Collection of scripts used for benchmarking various systems against UB optimizations.
To create a new benchmark for phoronix-test-suite (PTS) you need to use the template found in template/. The template is a modified compress-pbzip2. Modify it as per your use case, put the modified template/ in /var/lib/phoronix-test-suite/test-profiles/local/ (at least that is for Debian 11) and run:
phoronix-test-suite force-install yourtestsuite
Read the content of the files in template/ if you want to understand what they are doing.
If you want to install it with your compiler configuration run:
CC=/path/to/c/compiler CXX=/path/to/cpp/compiler CFLAGS='-f1 -f2'
CXXFLAGS='-f3 -f4' phoronix-test-suite force-install yourtestsuite
Then to run the benchmark run:
phoronix-test-suite benchmark yourtestsuite
To delete a benchmark run:
rm -rf /var/lib/phoronix-test-suite/installed-tests/local/yourtestsuite
rm -rf /var/lib/phoronix-test-suite/test-profiles/local/yourtestsuite
for ts in test-suites
res = {}
for ub in undef_behaviors:
compile_testsuite(ts, {compiler, ub})
run_testsuite(ts)
res += fetch_testsuite_results()
compare_results(res)
The only problem that I see here is that at one moment I will want to combine multiple UBs to test their impact. I don't want to try all combinations of UBs, instead it would be helpful to do an analysis to see what UBs are required to be tested.

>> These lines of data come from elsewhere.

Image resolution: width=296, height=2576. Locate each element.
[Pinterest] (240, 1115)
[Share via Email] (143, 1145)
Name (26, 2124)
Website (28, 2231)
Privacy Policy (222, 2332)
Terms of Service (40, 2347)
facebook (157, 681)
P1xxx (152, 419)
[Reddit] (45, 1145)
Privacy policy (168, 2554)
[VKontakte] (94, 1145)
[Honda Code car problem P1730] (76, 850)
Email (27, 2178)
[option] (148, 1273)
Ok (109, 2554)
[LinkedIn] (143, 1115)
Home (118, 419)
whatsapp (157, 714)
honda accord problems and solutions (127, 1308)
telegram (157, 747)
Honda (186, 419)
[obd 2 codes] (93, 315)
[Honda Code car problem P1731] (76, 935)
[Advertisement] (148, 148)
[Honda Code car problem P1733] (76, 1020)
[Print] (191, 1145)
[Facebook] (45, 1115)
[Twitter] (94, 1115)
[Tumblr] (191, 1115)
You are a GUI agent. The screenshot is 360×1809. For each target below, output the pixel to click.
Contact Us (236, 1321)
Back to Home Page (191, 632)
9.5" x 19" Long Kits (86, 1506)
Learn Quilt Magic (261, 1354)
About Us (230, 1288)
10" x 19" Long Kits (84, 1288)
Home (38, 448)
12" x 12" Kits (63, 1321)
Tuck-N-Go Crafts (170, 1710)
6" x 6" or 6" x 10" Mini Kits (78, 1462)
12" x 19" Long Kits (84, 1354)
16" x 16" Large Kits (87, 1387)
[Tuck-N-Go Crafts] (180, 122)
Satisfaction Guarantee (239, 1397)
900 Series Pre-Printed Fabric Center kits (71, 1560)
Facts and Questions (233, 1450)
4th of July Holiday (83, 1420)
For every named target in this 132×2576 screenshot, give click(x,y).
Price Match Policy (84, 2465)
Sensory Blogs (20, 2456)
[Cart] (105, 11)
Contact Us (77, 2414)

We don't need to benchmark all the tests provided by phoronix. We need to filter them so that we get only the ones that are compiled with a C compiler. Now the question is: if a test is written in multiple programming languages, do we want to benchmark it too? I would say yes because if we see an impact the only place where it can have effect is in the part compiled with our modified compiler.
I did a simple filtering in the tests provided by phoronix with the following command:
git clone https://github.com/phoronix-test-suite/test-profiles.git && cd test-profiles && grep -orP --include=*.xml '(?<=<ExternalDependencies>).*?(?=</ExternalDependencies>)' | grep "build-utilities"
The build-utilities dependency is translated in PTS into the following two dependencies: build-essential, autoconf. There are a lot of results for the above command.
However there is one more step before benchmarking the test profiles against UB modifications. Some of the test profiles contain projects that are stupid. For example take pts/compress-pbzip2, please take a look at the makefile in http://www.bzip.org/1.0.6/bzip2-1.0.6.tar.gz and notice that it overwrites the CC set in the environment. In this case I need to manually modify the makefile and create a new test profile. I expect this problem with other test profiles too.
all.profiles.txt has all test profiles that are dependent on build-utilities. profiles.txt has profiles extracted from all.profiles.txt that respect the CC/CXX variables. rand-profiles.txt has 25 profiles randomly chosen from profiles.txt. Compiling all profiles.txt takes 22 hours which is too much. We reduce the number of profiles to move faster.
The plan is to merge the results for the profiles compiled with optimization flags and the ones without optimiztions flags. After the results are generated run:
phoronix-test-suite merge-results r1 r2 <-- will generate merged-r
phoronix-test-suite show-result merged-r
I will use some smart grep to put togheter r1 and r2 that will be then merged. After that I will need to manually check every merged results and interpret it.